== Segment start ==

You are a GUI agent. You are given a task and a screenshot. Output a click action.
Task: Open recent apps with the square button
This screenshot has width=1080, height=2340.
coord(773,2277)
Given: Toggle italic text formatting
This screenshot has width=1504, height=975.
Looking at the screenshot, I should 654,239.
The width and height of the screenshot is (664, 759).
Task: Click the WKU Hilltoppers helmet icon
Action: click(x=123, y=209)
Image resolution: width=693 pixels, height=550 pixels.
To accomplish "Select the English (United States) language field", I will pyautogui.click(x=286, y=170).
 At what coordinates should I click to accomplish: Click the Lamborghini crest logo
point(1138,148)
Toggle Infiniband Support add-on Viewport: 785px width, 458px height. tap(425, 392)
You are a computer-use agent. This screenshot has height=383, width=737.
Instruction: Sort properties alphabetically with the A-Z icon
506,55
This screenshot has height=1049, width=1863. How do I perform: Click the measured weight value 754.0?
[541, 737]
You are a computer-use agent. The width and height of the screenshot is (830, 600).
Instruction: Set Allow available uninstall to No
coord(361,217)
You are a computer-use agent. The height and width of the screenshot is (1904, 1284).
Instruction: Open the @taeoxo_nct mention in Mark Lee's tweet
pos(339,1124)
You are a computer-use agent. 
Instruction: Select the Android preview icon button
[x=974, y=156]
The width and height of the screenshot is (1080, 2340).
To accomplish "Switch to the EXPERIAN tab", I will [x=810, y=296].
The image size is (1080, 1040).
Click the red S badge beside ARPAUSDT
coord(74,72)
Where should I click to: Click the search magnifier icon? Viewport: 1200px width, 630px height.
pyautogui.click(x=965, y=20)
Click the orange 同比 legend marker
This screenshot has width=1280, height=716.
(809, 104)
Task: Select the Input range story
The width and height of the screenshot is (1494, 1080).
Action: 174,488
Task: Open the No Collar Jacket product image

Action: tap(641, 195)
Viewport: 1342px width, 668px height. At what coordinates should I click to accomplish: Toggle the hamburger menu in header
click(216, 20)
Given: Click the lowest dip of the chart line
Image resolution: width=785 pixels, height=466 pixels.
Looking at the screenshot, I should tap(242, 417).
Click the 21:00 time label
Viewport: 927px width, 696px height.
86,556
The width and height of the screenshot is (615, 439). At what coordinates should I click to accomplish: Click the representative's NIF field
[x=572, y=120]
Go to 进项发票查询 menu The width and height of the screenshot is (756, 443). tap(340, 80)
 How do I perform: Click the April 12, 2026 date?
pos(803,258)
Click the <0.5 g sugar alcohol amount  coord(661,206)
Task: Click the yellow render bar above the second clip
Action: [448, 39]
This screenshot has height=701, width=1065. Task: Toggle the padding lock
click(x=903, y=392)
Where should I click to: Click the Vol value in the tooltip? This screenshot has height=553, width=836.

== Segment end ==

The lines above starting at the one that contains "The image size is (1080, 1040)." and ending at the one that contains "Task: Select the Input range story" must be transcribed exactly, and no other lines may appear.

### RESPONSE
The image size is (1080, 1040).
Click the red S badge beside ARPAUSDT
coord(74,72)
Where should I click to: Click the search magnifier icon? Viewport: 1200px width, 630px height.
pyautogui.click(x=965, y=20)
Click the orange 同比 legend marker
This screenshot has width=1280, height=716.
(809, 104)
Task: Select the Input range story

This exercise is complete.